■ **Exercise description**
Nothing but the lines from the one that holds "Where should I" through the end of the material should be repeated, each exactly as it stands, and pictures stay out.

⁂

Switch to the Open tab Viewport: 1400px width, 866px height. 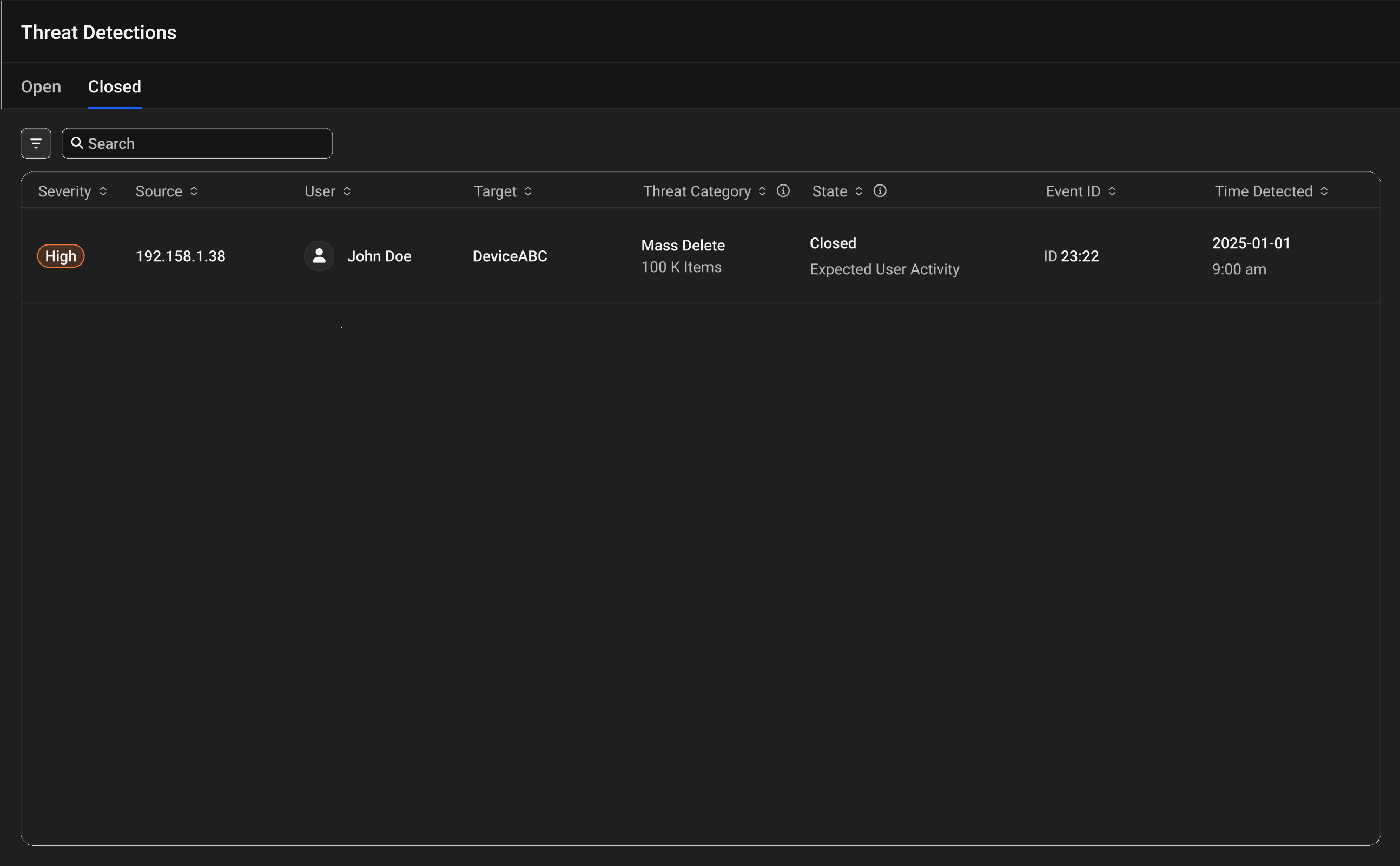coord(41,87)
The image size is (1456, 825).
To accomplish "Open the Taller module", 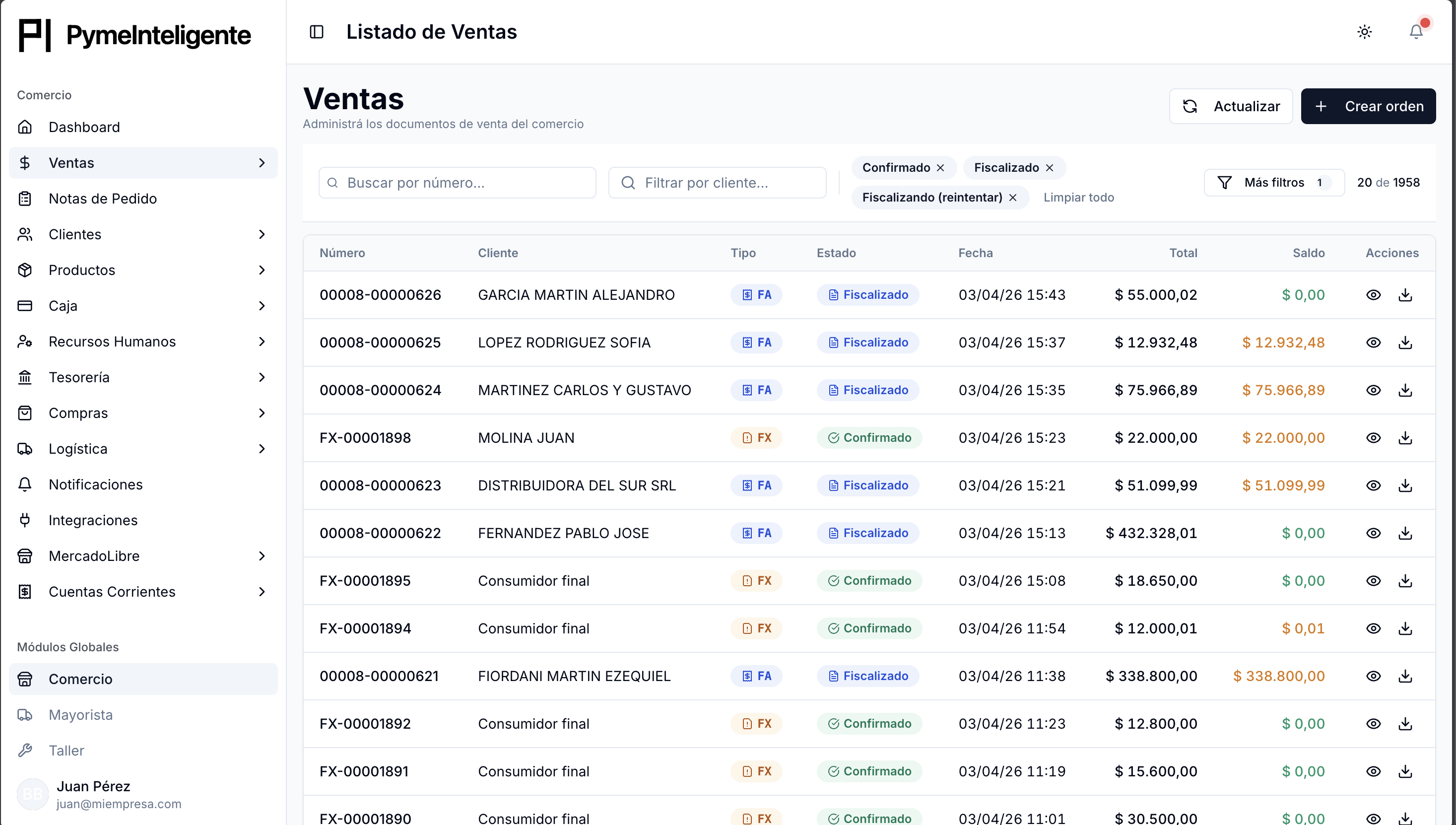I will (x=66, y=750).
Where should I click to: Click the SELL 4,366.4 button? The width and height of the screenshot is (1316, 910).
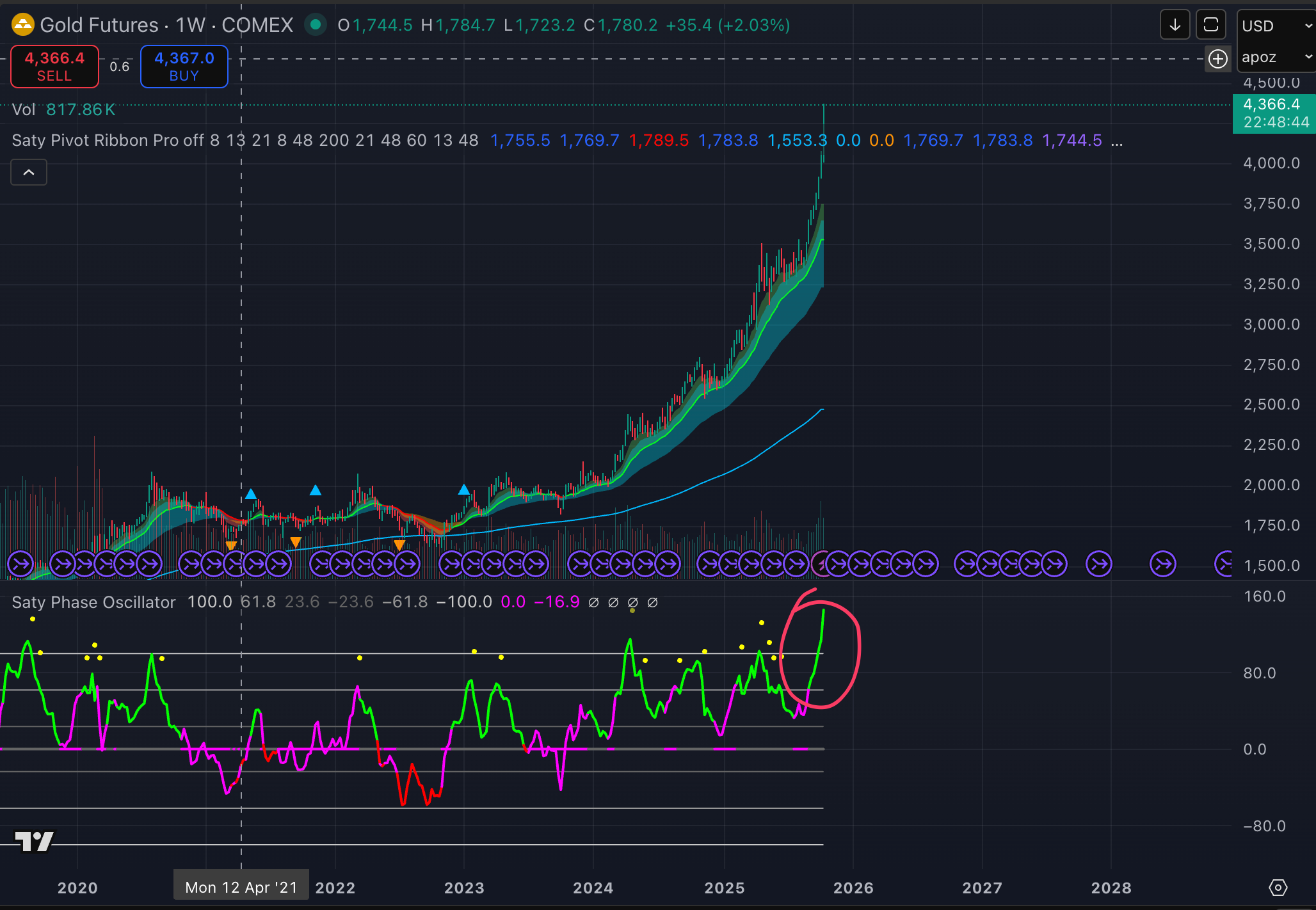(55, 67)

⁂

■ **Exercise response**
Where should I click to: Click the SELL 4,366.4 button? The width and height of the screenshot is (1316, 910).
(55, 67)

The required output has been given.